=== Supplied records ===

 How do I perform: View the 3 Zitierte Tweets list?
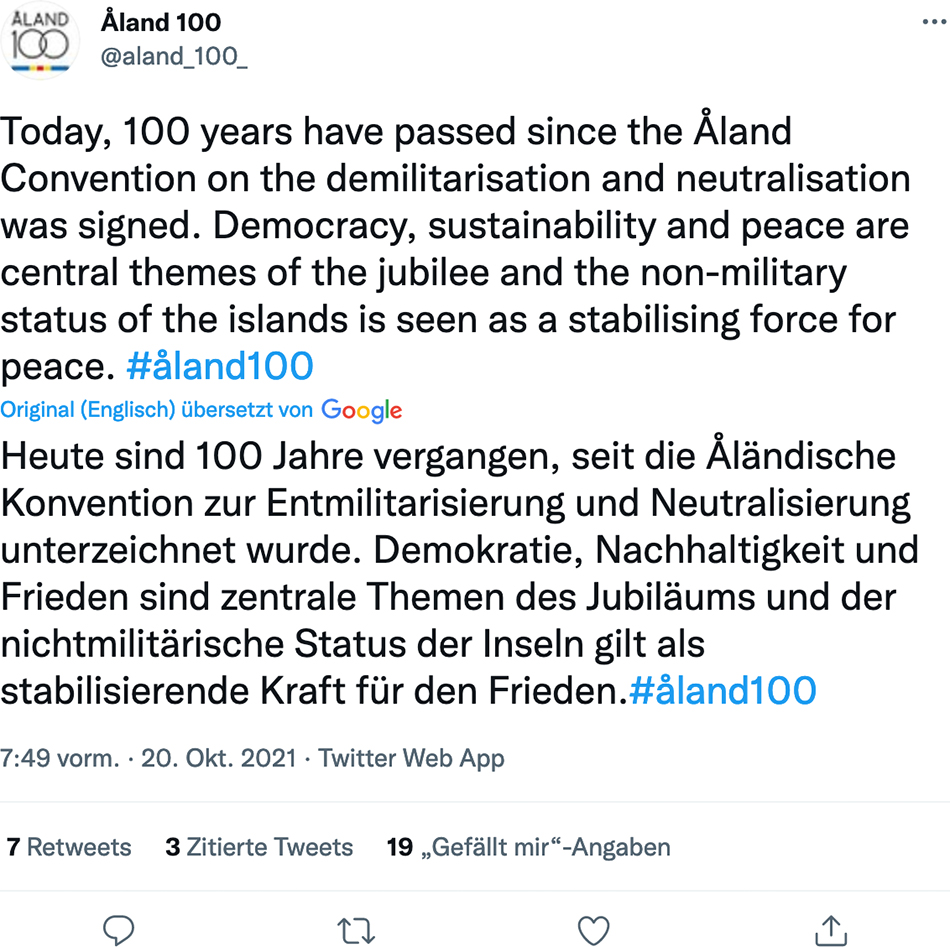click(259, 847)
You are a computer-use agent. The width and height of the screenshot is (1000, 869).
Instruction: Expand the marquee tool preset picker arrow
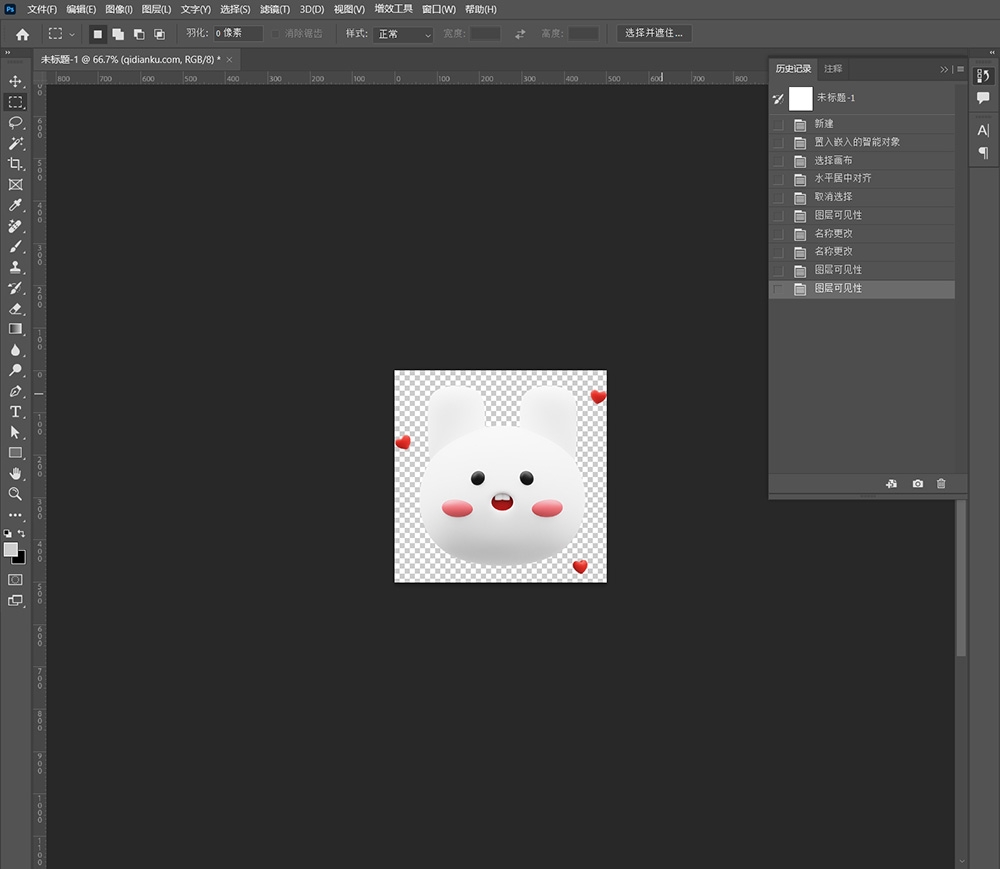click(x=72, y=34)
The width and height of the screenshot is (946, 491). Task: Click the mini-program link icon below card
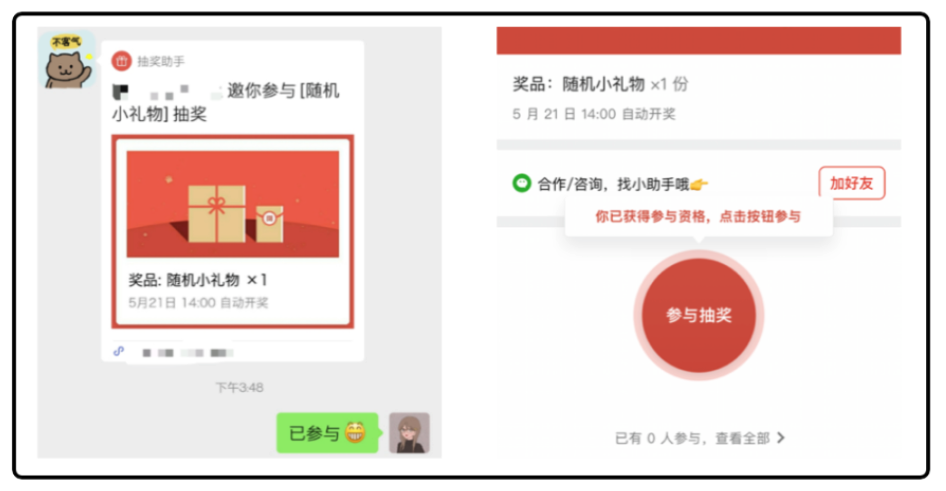click(x=119, y=351)
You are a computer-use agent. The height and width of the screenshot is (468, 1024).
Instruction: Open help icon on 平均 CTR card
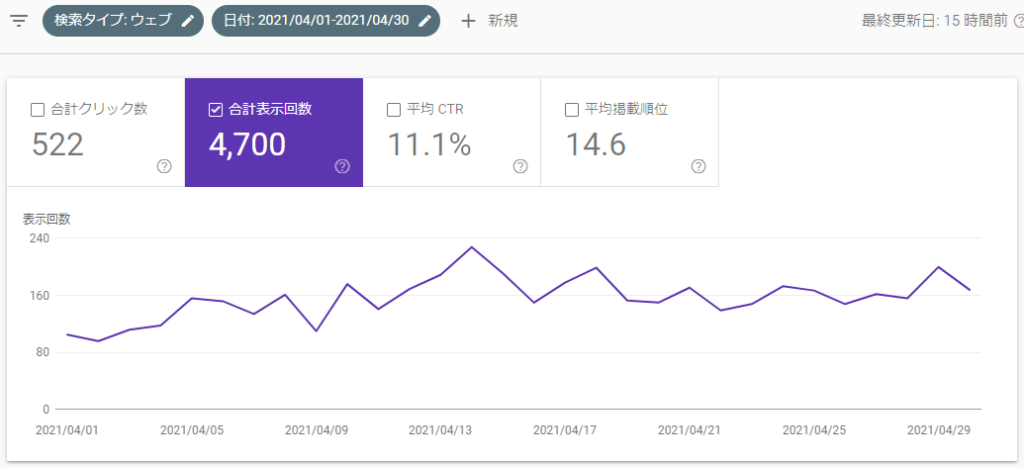point(520,166)
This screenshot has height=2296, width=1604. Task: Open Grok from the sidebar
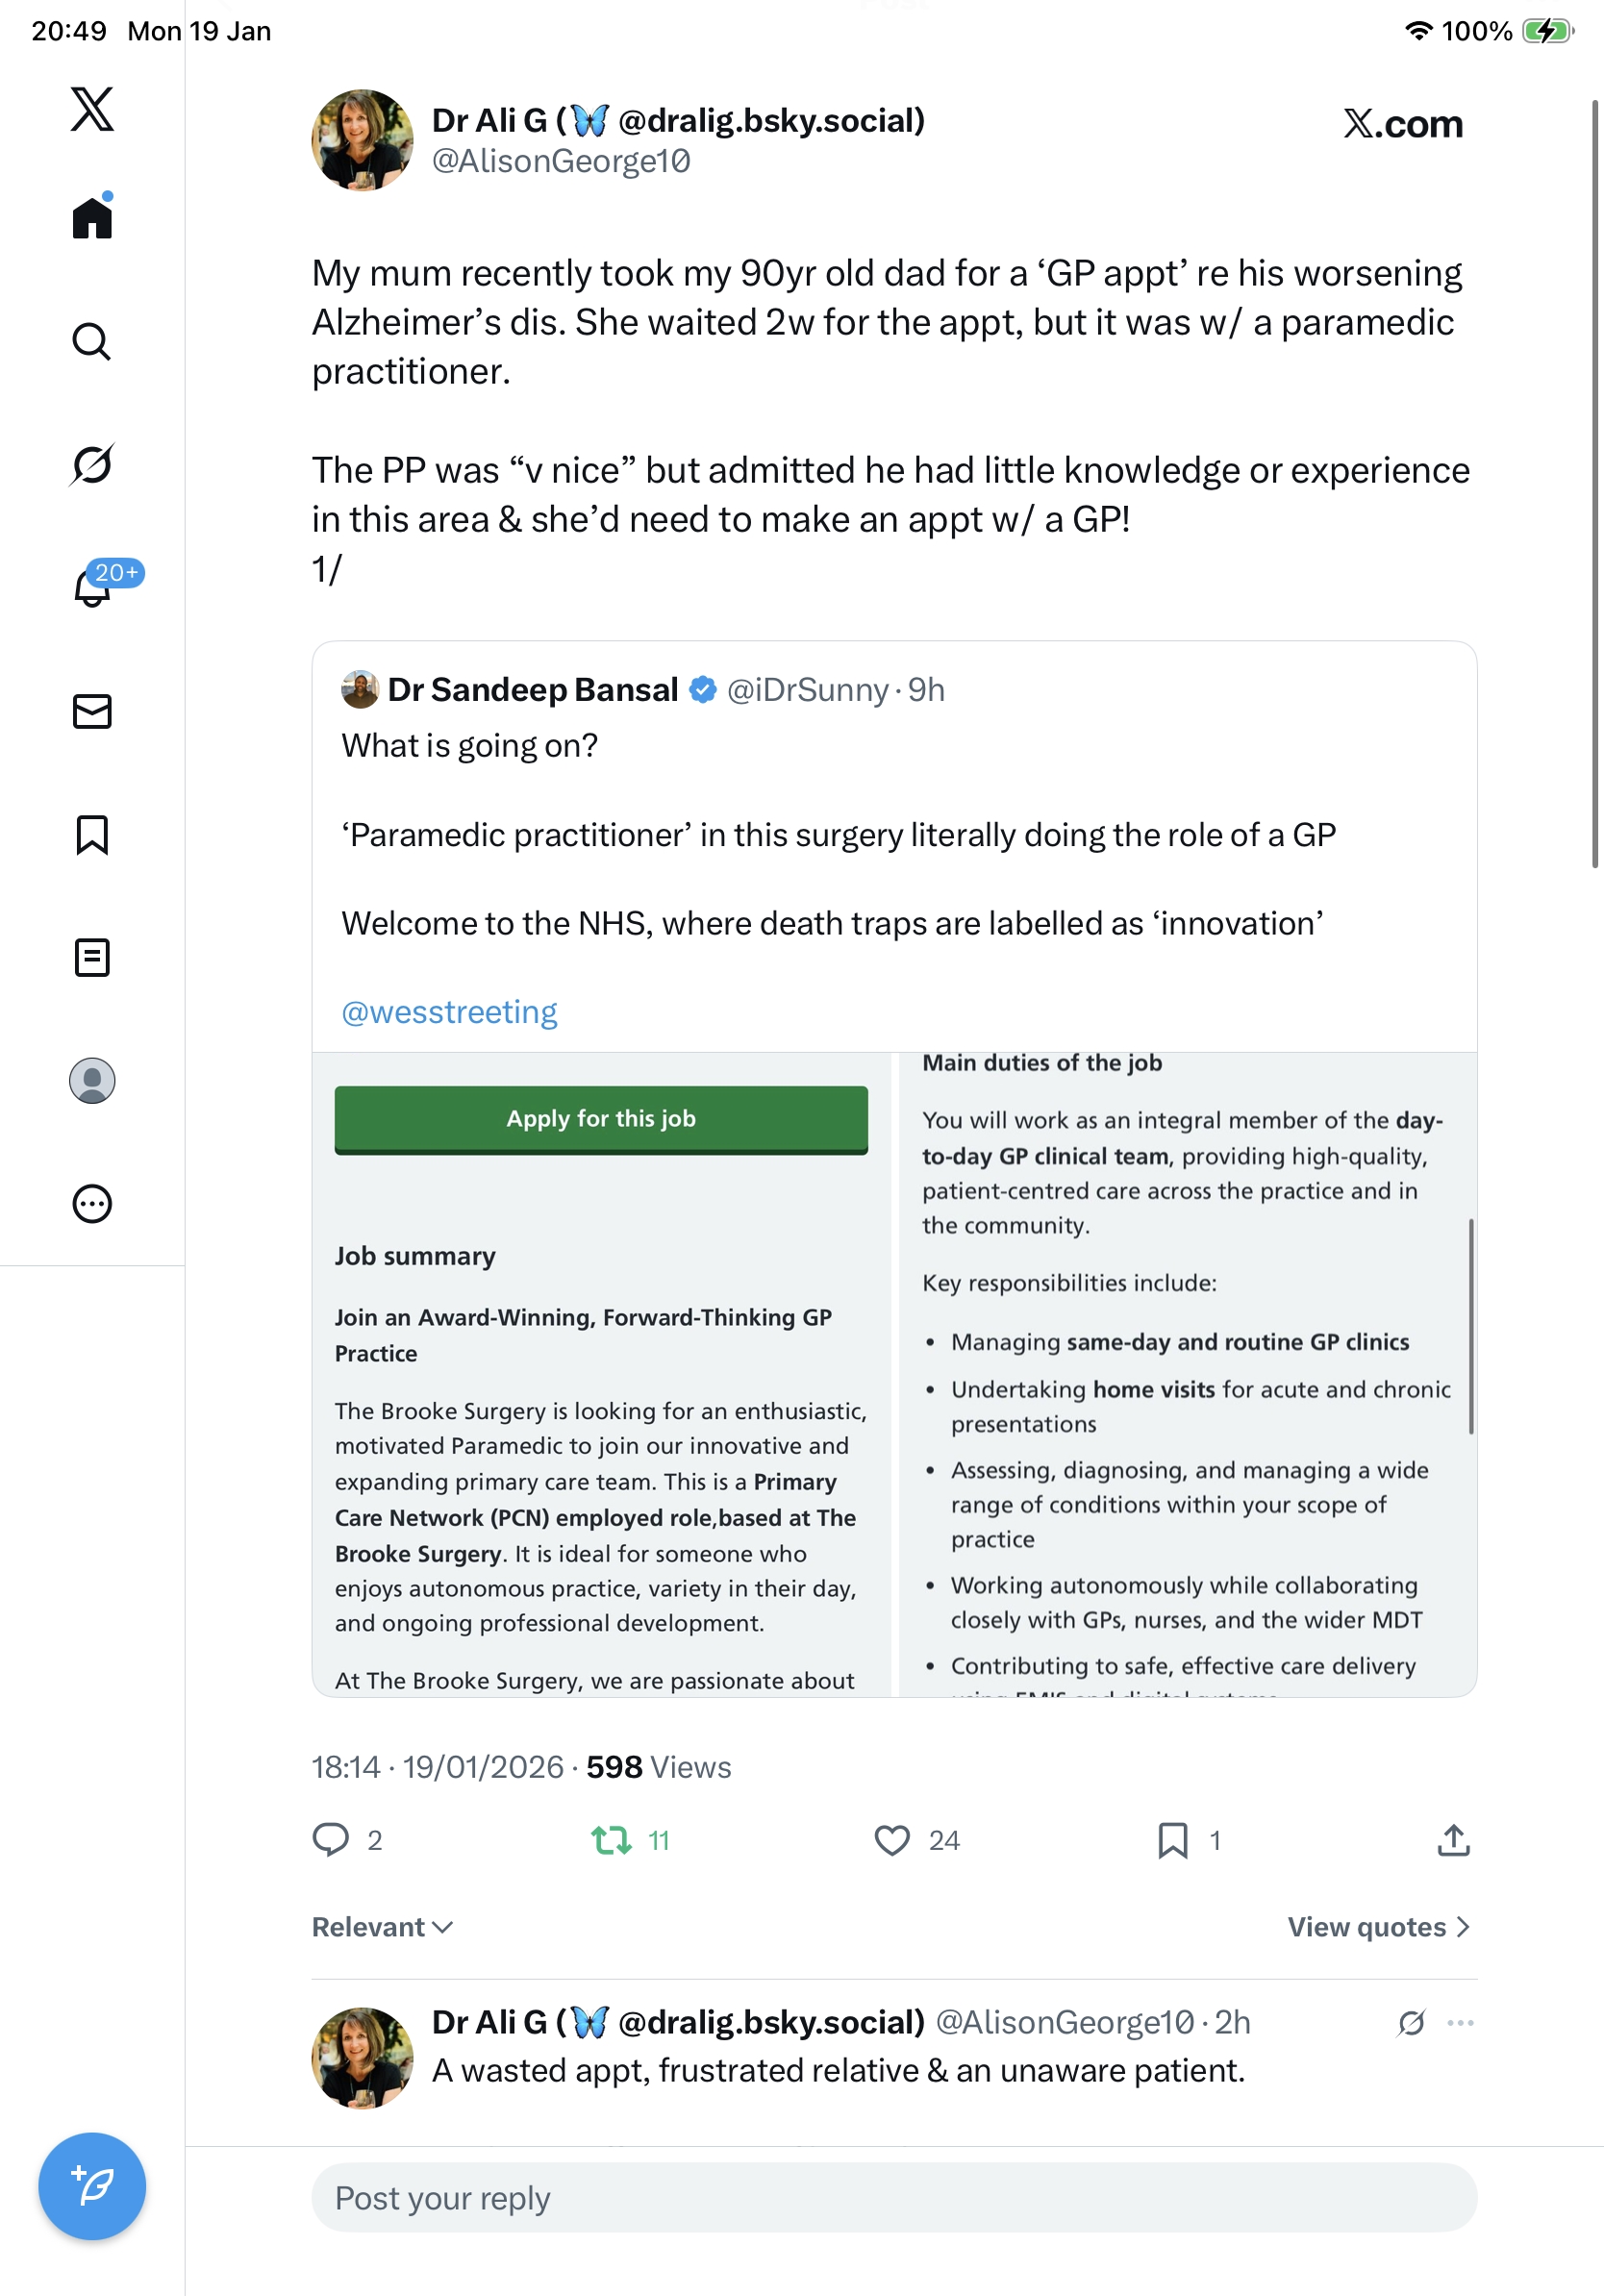[92, 464]
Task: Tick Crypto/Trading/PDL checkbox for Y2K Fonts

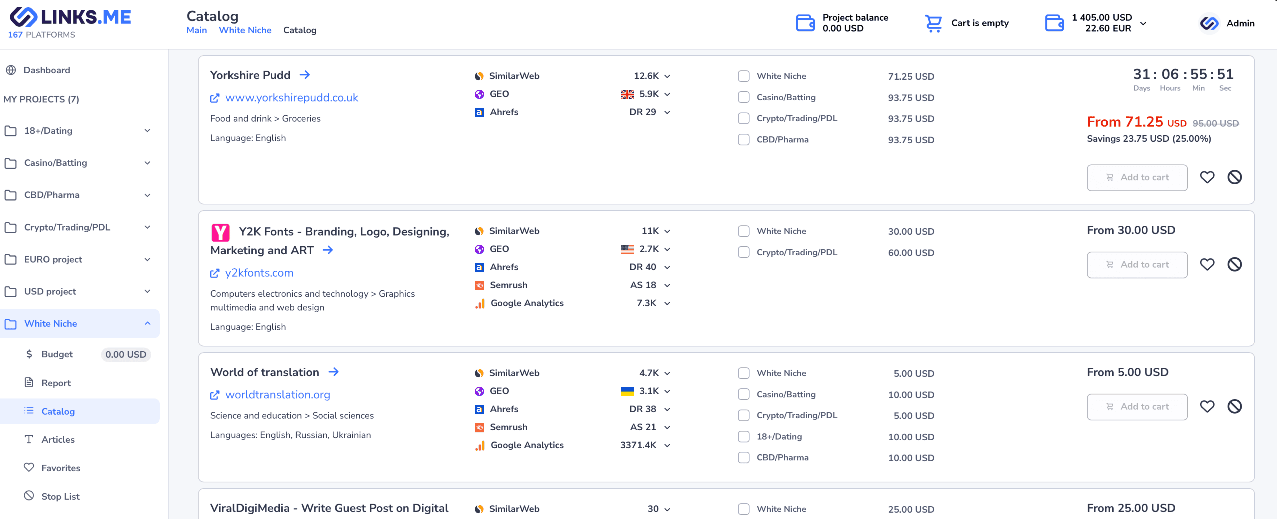Action: (x=744, y=252)
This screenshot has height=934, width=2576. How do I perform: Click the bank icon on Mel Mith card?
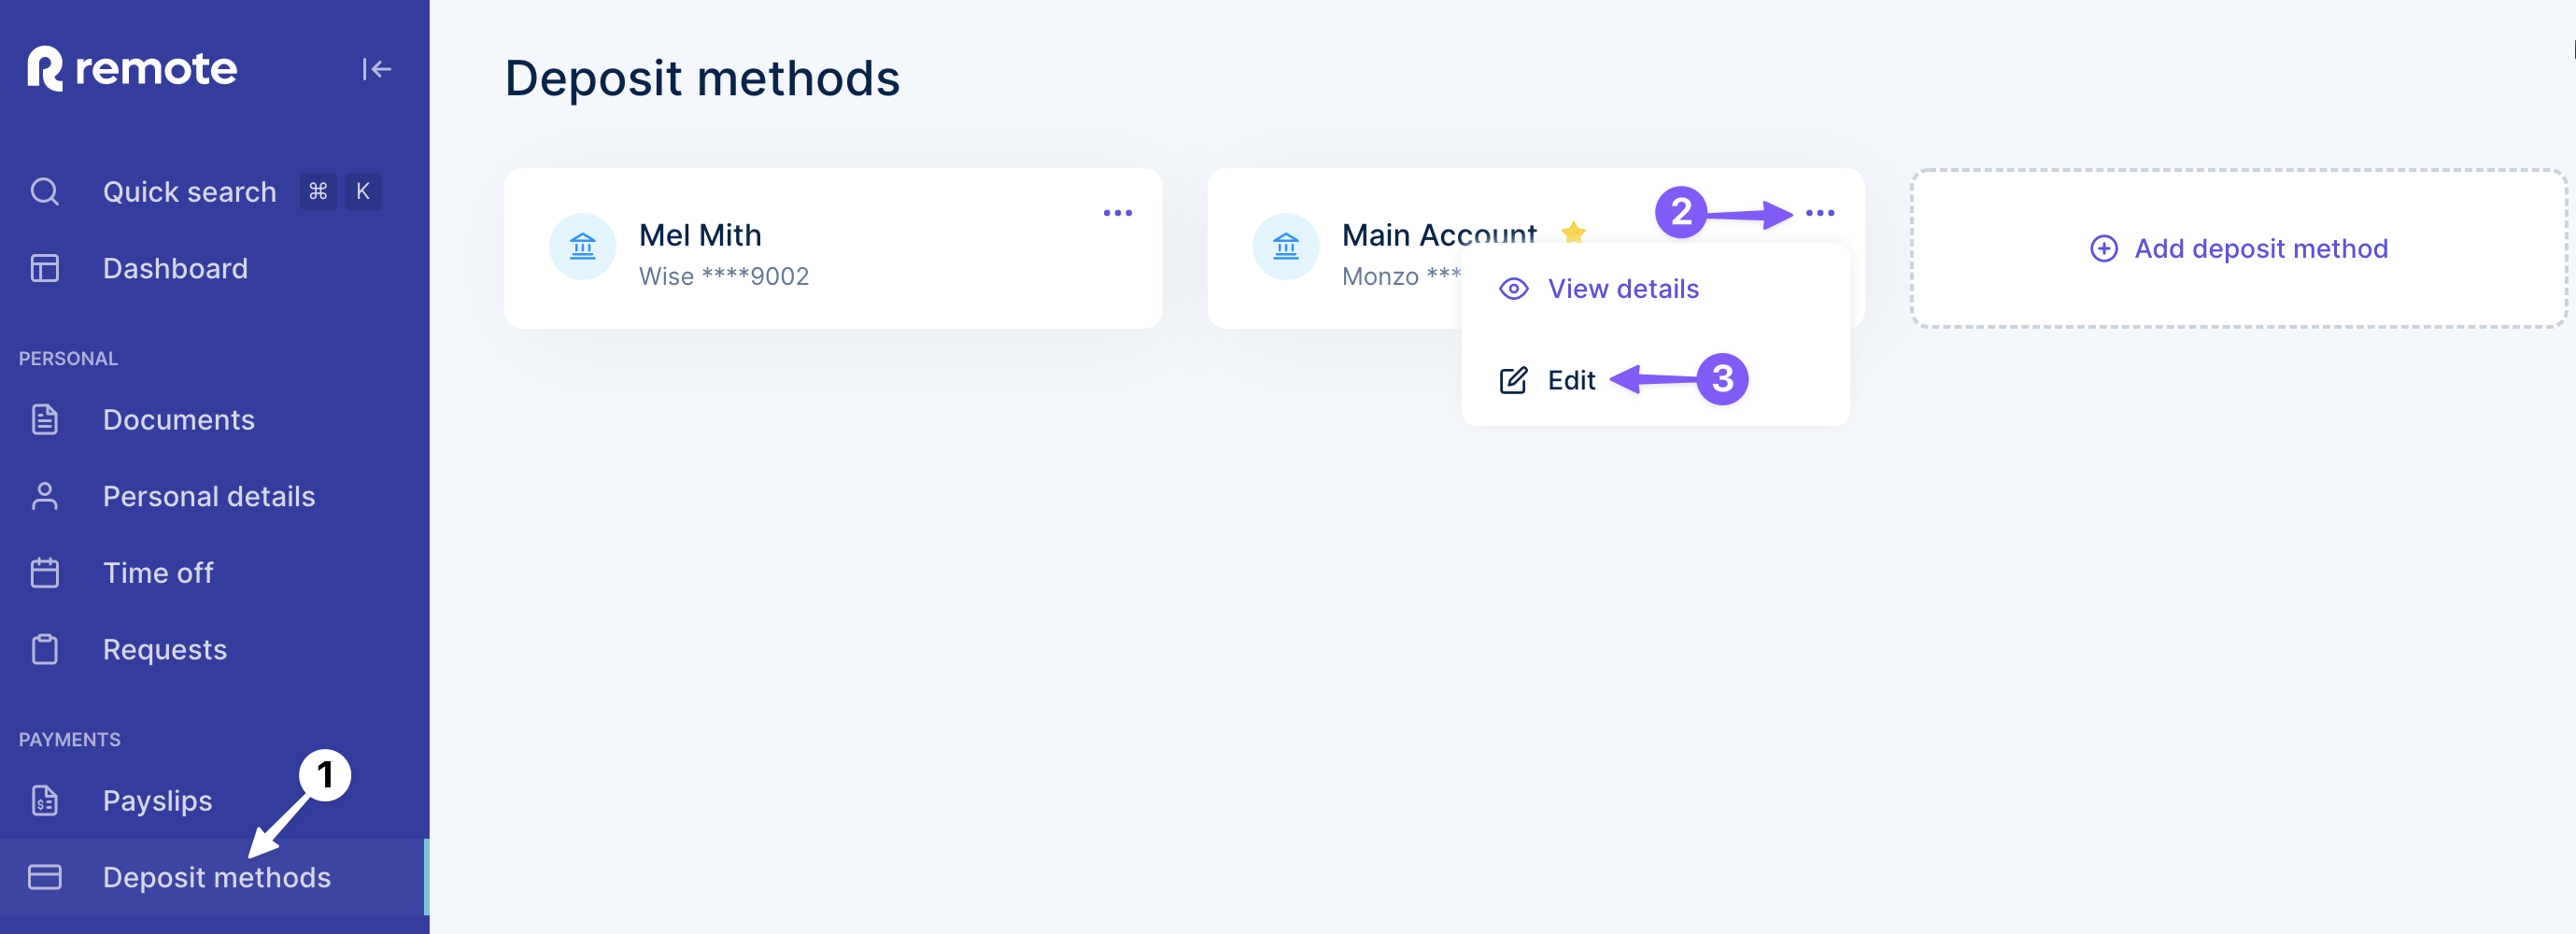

===

Task item → Please set down each line of the listing above word for word, skipping any pictures.

Problem solution →
 How do I perform: View the 3 Zitierte Tweets list?
click(259, 847)
You are a computer-use agent. The width and height of the screenshot is (1000, 869).
Instruction: Expand the marquee tool preset picker arrow
click(x=72, y=34)
The width and height of the screenshot is (946, 491). Task: Click the mini-program link icon below card
click(x=119, y=351)
You are a computer-use agent. The height and width of the screenshot is (468, 1024).
Instruction: Open help icon on 平均 CTR card
point(520,166)
This screenshot has height=2296, width=1604. Task: Open Grok from the sidebar
[92, 464]
Task: Tick Crypto/Trading/PDL checkbox for Y2K Fonts

Action: (x=744, y=252)
This screenshot has height=934, width=2576. How do I perform: Click the bank icon on Mel Mith card?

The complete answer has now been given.